Burt played two games that freshman year.

“That was a big-time game situation,” she said. “From there, I was like, ‘Ok. I got this. I just shut everything out and I’ll shut everyone up.”

That’s what Lexi has been doing ever since: shutting up the haters and proving she belongs.

It wasn’t an easy journey for Burt. She had to overcome the typical issues that unfortunately accompany every female who dares to invade a traditionally male space. There are the catcalls and the insults, of course. But the doubters are really the ones who motivate her.

“It was bad, but then it got better,” Burt said of how the team first reacted to her presence in the locker room. “Especially sophomore year, the guys really had my back... There’s definitely a lot of opinions. I just keep kicking. Eventually, I always shut them up.”

Burt has always been ready to prove herself, even as a late convert to the game of football.

“My freshman year, when (RRHS football) played Cleveland in District, and our kicker missed the extra point, I was like, ‘I’ll bet I could make that!’,” Burt laughed as she recalled her introduction to football.

Later that year she had a fitness clinic with the RRHS volleyball coach out on the football field.
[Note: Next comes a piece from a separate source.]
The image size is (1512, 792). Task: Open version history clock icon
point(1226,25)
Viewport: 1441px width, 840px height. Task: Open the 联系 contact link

During the break, she started kicking field goals for fun. A coach encouraged Burt to try out for the football team.

“I was like, 'no way',” she said. “But eventually I figured I would try.”

Rams head coach Nate Pino says Burt was shy at first but grew into a deserving member of the team.

“She was timider (at first) but she plays with a chip on her shoulder,” he said. “She wants to prove she can belong, and she does... She earned her opportunity.”

The senior kicker says her longest in-game kick was roughly 30 yards, but she hit a 48-yarder in practice. Coach Pino confirms that distance.

Burt keeps earning it. Last season, she tore her anterior cruciate ligament (ACL) while making a tackle during a punt return. Even in the professional ranks, an ACL tear is often a full-year recovery.

“I was like I got this,” she said, recalling the opposing player running her way on the night of her injury. “Then he cut right and my leg just kind of slipped... and then popped.”

Burt got surgery in November and has a steady recovery, though she says it still gets fatigued quickly.

“It’s been tough this year,” she said. “I can’t just get out there and prove I can kick because I’m still recovering.”

The effort isn’t lost on Pino and his staff.

“Lexi has been a pleasure to coach,” Pino said. “It’s not always easy being a female in a male dominated sport. She has her ups and downs, but she’s committed.”

Lexi Burt takes it all in stride. The injuries, the taunts, the doubts are all just motivators. That doesn’t mean she sits on that anxiety though. She is a singer (though she would hate that information getting out) and a film lover.

“I’m lucky because she’s always singing and she’s fantastic,” says Lexi’s mom Bekka Burt.

“My mom is my biggest fan,” Lexi replies.

Whatever her future holds, Burt is determined to make her way on her terms and use that strength to help others. She says she plans to go to college, with the Air Force as a backup, to study Psychology.

“I want to be a therapist,” she says. “I just want to help people.”

As for her time on the team, she says she will only remember the good stuff.

“I’m not going to remember doing poorly in any of these games or practices,” she says. “I’m only going to remember having fun.”